FlowControl enables you to limit the number of messages sent to your endpoint via delaying the delivery. There are two limits that you can set with the FlowControl feature: Rate and Parallelism. And if needed both parameters can be combined.

For the FlowControl, you need to choose a key first. This key is used to count the number of calls made to your endpoint.

There are not limits to number of keys you can use.

The rate/parallelism limits are not applied per url, they are applied per Flow-Control-Key.

Keep in mind that rate/period and parallelism info are kept on each publish separately. That means if you change the rate/period or parallelism on a new publish, the old fired ones will not be affected. They will keep their flowControl config. During the period that old publishes has not delivered but there are also the publishes with the new rates, QStash will effectively allow the highest rate/period or highest parallelism. Eventually(after the old publishes are delivered), the new rate/period and parallelism will be used.

Rate and Period Parameters

The rate parameter specifies the maximum number of calls allowed within a given period. The period parameter allows you to specify the time window over which the rate limit is enforced. By default, the period is set to 1 second, but you can adjust it to control how frequently calls are allowed. For example, you can set a rate of 10 calls per minute as follows:

const client = new Client({ token: "<QSTASH_TOKEN>" });

await client.publishJSON({
    url: "https://example.com",
    body: { hello: "world" },
    flowControl: { key: "USER_GIVEN_KEY", rate: 10, period: "1m" },
});

Parallelism Limit

The parallelism limit is the number of calls that can be active at the same time. Active means that the call is made to your endpoint and the response is not received yet.

You can set the parallelism limit to 10 calls active at the same time as follows:

const client = new Client({ token: "<QSTASH_TOKEN>" });

await client.publishJSON({
    url: "https://example.com",
    body: { hello: "world" },
    flowControl: { key: "USER_GIVEN_KEY", parallelism: 10 },
});

You can also use the Rest API to get information how many messages waiting for parallelism limit. See the API documentation for more details.

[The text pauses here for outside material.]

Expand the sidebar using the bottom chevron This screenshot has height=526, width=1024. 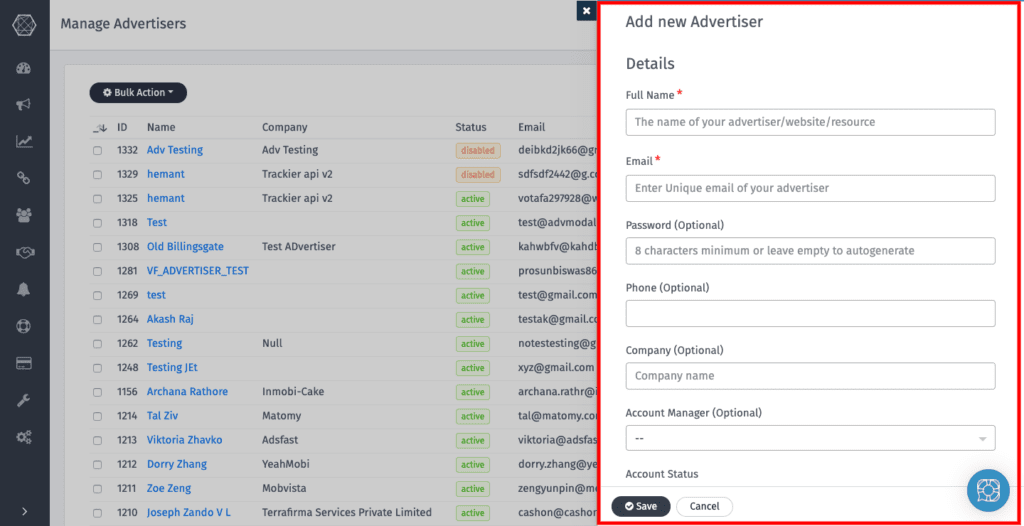(x=24, y=511)
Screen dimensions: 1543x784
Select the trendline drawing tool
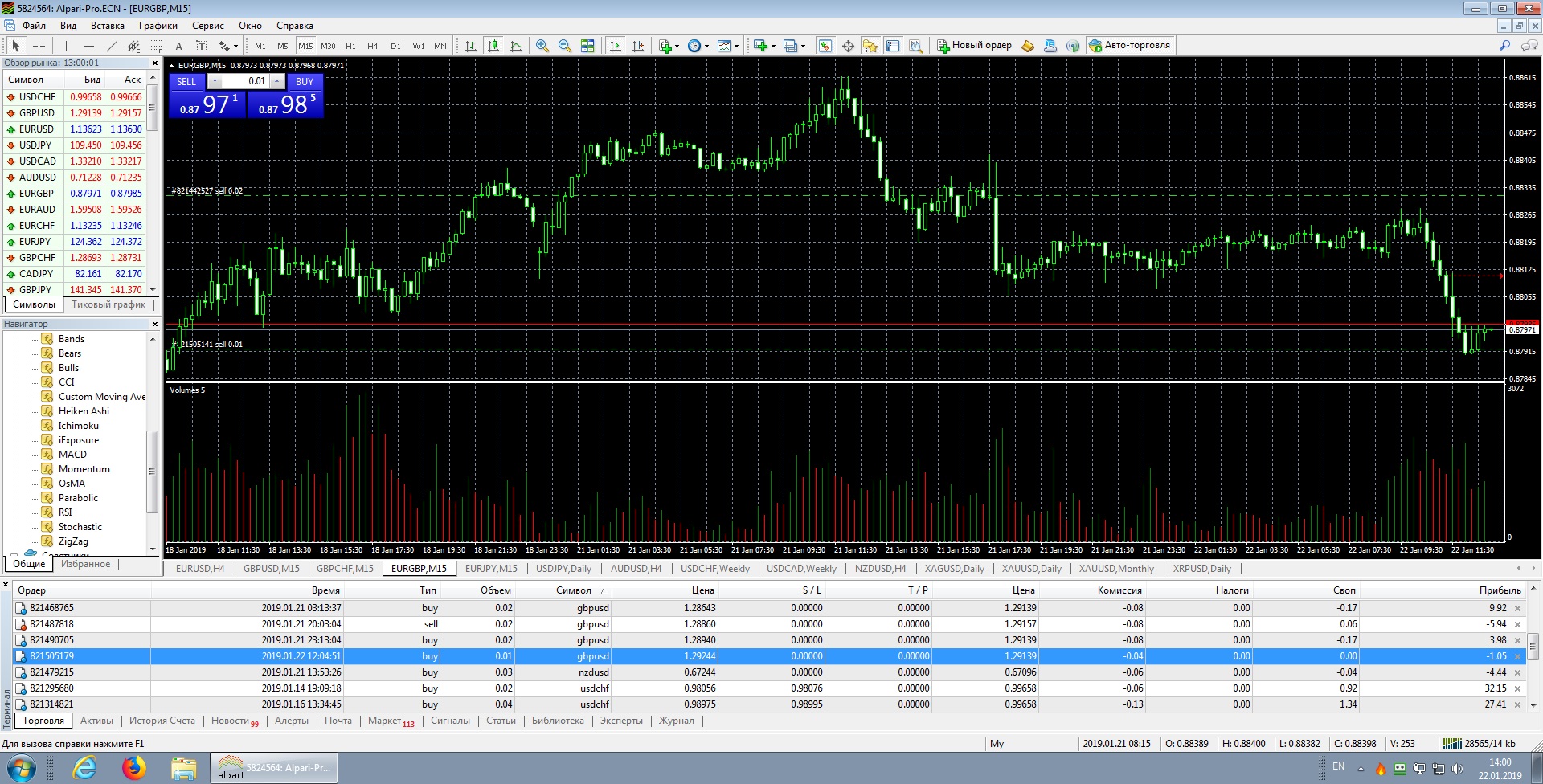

Rate, Parallelism, and Period Together

All three parameters can be combined. For example, with a rate of 10 per minute, parallelism of 20, and a period of 1 minute, QStash will trigger 10 calls in the first minute and another 10 in the next. Since none of them will have finished, the system will wait until one completes before triggering another.

const client = new Client({ token: "<QSTASH_TOKEN>" });

await client.publishJSON({
    url: "https://example.com",
    body: { hello: "world" },
    flowControl: { key: "USER_GIVEN_KEY", rate: 10, parallelism: 20, period: "1m" },
});